======== DATA TO EXAMINE

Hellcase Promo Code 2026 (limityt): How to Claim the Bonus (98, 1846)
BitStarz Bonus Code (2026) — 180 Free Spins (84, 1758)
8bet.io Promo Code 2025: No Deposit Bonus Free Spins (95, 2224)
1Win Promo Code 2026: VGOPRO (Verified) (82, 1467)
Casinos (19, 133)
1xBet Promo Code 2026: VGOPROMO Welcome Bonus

================

ABOUT THIS EXERCISE: Exact output of every entry is required.

EXERCISE ANSWER:
Hellcase Promo Code 2026 (limityt): How to Claim the Bonus (98, 1846)
BitStarz Bonus Code (2026) — 180 Free Spins (84, 1758)
8bet.io Promo Code 2025: No Deposit Bonus Free Spins (95, 2224)
1Win Promo Code 2026: VGOPRO (Verified) (82, 1467)
Casinos (19, 133)
1xBet Promo Code 2026: VGOPROMO Welcome Bonus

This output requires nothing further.